Incorporating the Adult Literacy and Numeracy Assessment Tool into tertiary teaching systems

Transcript

So from a diagnostic angle, I think the ALNAT is crucial to New Zealand, crucial to learners, because if we want to develop skills we need to start with where the learning is. If we are able to indentify where the learning is, that’s the first stepping-stone, that’s a starting point. And it should be a steeping stone into other practices that follow on the tool. I mean, just using a tool – identifying, diagnosing students' needs – is not enough. One has to get constructive alignment across one’s activities. The next step is deliberate acts of teaching in lecture halls and in workshops, wherever students are then exposed to training.
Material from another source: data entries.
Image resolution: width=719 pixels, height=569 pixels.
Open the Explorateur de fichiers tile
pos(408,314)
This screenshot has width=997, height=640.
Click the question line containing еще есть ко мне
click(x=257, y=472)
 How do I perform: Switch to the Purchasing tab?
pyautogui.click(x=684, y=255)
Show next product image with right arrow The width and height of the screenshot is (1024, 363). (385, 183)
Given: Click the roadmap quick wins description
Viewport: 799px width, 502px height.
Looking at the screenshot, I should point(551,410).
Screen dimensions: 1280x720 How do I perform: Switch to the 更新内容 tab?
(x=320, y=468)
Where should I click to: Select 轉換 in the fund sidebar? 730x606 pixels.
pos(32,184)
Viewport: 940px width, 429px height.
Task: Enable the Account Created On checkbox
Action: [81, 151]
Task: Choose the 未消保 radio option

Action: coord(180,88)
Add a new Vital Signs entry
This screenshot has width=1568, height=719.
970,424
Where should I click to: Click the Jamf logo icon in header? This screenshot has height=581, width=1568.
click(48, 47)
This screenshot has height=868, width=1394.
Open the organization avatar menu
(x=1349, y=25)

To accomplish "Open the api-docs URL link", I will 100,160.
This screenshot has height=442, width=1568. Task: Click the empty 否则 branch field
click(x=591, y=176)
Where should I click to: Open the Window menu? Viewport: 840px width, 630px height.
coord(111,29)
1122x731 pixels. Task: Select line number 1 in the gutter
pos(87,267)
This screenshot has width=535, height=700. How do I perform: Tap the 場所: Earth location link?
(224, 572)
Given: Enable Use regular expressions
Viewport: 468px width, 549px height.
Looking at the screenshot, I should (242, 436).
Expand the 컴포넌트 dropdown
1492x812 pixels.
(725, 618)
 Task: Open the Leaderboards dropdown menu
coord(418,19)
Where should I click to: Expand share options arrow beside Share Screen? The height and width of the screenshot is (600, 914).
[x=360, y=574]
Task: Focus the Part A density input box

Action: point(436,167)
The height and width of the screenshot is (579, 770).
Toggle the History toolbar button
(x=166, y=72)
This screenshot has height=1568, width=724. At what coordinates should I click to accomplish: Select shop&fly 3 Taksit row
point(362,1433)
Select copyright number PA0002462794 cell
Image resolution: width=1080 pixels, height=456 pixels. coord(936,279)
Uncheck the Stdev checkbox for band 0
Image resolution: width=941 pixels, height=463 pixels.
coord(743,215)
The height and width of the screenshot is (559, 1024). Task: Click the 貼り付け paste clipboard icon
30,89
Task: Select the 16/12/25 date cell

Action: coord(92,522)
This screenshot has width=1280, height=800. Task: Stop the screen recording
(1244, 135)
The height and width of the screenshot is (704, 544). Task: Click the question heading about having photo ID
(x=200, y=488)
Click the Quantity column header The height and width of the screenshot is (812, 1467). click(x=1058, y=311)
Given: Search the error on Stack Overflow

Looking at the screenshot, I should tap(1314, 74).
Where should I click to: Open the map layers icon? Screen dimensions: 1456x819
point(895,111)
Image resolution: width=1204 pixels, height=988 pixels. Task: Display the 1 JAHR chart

So there has to be those deliberate acts of teaching – without deliberate acts of teaching, the tool will have lost its value. That’s the one gain; the other gain for the system is a baseline. Learners want to know where they are, where they are at on the scale. If they know that they are step two they know that they can set a target. That is why we have personal learning plans. Personal learning plans follow on the results, so we identify the next step that they have to achieve so that they can show that gain and they can actually become motivated by the gain. So knowing where you are at as a starting point is good because then you can define that target. And learners define that target when they find it interesting when they have gained, and they are very concerned if they haven’t gained.

The literacy and numeracy assessment tool comes at the beginning. And what happens next? – it is finding out how it is integrated into all your systems.